Inverse Trig Function

When trying to find the angle in a right triangle, we can use the inverse trigonometric functions, or arc-trig functions.

Do not confuse this with the reciprocal functions.

An inverse sine function, (also called arcsine)  runs the sine function in reverse.

If SIN θ = x,    then ArcSIN x = θ

Here is an example where we are given two sides of a triangle.  The hypotenuse is 100, and the opposite side is 86.6  We want to find an unknown angle θ.

Since SIN θ = o/h = 86.6/100 = 0.866 then we take the ArcSIN of 0.866 to get 60°

Here is a harder vector problem that you will see in the homework.  Let us say you travel for 2000 meters east.  Then you walk 1410 meters Northeast at 45°. You want to find the total displacement.

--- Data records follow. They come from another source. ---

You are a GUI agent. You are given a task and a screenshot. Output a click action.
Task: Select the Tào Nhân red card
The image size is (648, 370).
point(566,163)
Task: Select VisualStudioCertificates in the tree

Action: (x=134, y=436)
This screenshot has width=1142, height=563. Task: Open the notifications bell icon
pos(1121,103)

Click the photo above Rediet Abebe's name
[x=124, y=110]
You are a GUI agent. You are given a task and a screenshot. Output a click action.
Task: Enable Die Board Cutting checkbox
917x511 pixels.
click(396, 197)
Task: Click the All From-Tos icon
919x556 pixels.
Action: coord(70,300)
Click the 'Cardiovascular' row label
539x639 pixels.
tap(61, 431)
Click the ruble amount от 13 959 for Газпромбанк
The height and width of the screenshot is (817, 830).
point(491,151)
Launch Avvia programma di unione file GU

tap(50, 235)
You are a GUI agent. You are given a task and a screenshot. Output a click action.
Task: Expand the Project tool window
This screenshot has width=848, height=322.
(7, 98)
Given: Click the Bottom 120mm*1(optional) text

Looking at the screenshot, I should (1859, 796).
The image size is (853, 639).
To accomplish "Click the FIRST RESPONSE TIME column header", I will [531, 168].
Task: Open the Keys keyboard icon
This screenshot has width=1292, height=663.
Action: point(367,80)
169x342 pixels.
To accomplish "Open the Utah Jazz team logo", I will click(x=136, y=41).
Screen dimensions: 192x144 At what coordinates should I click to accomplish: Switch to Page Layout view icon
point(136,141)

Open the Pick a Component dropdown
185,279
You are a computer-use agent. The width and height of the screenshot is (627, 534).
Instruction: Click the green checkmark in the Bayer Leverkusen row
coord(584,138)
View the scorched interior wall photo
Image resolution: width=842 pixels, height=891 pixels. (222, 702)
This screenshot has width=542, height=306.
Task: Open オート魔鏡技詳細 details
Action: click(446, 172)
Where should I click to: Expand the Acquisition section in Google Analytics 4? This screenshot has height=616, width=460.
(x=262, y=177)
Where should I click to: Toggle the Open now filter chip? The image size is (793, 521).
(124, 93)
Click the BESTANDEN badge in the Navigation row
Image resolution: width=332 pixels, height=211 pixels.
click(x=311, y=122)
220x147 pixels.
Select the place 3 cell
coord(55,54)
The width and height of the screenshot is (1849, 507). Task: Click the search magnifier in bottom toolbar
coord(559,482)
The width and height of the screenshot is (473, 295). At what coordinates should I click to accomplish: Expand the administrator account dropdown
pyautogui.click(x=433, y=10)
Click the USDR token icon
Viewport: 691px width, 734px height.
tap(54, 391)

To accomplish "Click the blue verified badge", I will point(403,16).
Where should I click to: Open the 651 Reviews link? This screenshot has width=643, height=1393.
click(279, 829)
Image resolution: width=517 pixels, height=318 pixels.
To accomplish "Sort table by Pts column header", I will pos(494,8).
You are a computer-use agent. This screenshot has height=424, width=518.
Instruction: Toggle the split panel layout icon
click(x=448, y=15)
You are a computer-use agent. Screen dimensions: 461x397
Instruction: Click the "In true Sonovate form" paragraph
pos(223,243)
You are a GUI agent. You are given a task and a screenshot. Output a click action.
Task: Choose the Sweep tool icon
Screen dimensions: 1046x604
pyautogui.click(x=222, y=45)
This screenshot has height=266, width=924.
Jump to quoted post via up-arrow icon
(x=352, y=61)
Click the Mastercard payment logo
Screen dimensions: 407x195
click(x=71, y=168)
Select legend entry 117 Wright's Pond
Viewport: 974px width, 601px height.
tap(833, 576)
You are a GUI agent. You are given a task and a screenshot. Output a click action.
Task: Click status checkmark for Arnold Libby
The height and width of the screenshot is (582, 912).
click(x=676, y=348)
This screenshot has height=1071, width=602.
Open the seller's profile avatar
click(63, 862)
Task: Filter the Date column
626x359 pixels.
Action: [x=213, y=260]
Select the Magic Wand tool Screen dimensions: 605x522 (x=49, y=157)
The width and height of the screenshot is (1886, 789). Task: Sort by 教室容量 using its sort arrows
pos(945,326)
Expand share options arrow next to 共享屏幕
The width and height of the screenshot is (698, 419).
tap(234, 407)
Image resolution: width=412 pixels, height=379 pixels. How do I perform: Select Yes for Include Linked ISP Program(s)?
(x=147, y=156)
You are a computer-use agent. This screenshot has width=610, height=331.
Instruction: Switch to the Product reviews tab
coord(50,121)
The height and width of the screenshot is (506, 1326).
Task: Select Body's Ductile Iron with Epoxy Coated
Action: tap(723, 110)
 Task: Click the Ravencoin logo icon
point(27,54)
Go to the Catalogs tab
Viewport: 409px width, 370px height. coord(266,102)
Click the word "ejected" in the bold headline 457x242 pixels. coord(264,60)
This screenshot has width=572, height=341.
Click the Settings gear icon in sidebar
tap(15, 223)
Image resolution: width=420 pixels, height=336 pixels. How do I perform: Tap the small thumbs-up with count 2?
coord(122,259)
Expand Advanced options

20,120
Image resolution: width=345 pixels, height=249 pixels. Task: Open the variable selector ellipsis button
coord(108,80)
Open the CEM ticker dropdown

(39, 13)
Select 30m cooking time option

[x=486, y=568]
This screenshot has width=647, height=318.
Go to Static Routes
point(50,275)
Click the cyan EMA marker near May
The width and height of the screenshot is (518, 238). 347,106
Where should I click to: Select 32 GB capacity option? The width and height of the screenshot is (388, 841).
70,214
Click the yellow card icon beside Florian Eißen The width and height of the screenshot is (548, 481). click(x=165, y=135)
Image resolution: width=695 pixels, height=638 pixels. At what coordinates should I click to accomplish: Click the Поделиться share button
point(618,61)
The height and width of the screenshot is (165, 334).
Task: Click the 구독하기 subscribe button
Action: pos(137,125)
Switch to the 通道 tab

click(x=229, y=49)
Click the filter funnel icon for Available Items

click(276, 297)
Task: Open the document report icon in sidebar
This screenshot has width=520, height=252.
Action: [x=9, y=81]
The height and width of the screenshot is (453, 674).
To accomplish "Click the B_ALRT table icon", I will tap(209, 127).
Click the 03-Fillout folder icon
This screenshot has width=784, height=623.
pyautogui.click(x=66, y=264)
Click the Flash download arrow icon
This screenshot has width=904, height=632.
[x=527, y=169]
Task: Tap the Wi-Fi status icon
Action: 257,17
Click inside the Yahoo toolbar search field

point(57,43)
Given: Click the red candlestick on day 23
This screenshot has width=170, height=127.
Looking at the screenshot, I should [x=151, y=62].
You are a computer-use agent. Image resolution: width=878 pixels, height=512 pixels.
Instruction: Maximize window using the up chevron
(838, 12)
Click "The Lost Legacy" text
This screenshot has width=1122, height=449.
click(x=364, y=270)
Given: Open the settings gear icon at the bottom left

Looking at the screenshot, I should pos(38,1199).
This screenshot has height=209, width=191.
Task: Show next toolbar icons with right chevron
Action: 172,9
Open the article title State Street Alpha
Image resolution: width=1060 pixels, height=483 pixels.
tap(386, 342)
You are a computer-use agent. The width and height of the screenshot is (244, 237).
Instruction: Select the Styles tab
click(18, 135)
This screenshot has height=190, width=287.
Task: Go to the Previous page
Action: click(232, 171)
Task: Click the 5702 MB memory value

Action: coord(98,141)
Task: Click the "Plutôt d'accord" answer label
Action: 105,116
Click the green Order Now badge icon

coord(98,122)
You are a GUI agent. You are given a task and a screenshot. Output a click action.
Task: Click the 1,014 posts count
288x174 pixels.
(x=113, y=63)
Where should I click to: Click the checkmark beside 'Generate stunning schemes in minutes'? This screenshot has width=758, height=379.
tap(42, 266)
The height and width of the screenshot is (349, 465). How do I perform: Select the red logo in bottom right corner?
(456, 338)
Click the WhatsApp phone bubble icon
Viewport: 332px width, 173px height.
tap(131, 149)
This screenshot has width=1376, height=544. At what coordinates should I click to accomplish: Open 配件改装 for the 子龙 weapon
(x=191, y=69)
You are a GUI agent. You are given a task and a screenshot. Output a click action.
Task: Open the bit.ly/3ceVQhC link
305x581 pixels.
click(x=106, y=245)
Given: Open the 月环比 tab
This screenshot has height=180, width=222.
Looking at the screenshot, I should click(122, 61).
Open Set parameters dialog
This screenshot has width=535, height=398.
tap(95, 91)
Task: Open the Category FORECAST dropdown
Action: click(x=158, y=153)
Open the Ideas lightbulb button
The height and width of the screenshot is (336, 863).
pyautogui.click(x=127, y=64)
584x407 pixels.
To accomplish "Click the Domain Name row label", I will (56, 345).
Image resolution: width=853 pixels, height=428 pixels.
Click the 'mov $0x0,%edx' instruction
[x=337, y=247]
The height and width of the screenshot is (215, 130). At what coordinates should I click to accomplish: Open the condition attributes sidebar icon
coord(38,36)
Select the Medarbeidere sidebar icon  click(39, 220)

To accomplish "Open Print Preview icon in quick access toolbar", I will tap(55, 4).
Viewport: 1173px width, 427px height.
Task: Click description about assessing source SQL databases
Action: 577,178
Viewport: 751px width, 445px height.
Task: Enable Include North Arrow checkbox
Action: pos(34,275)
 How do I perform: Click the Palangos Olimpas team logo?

First you must break the 1410 into horizontal and vertical components.  Since it is a 45° triangle, we don’t even need trigonometry.  The components are each 1000 m.

Then we use the Pythagorean theorem to find the total displacement.

However, displacement has a magnitude and a direction.  How do we find the angle θ?  We use the ArcTAN function.

The side opposite θ is 1000, and the adjacent side is 3000.  So we take the ArcTAN of (1/3) to get 18°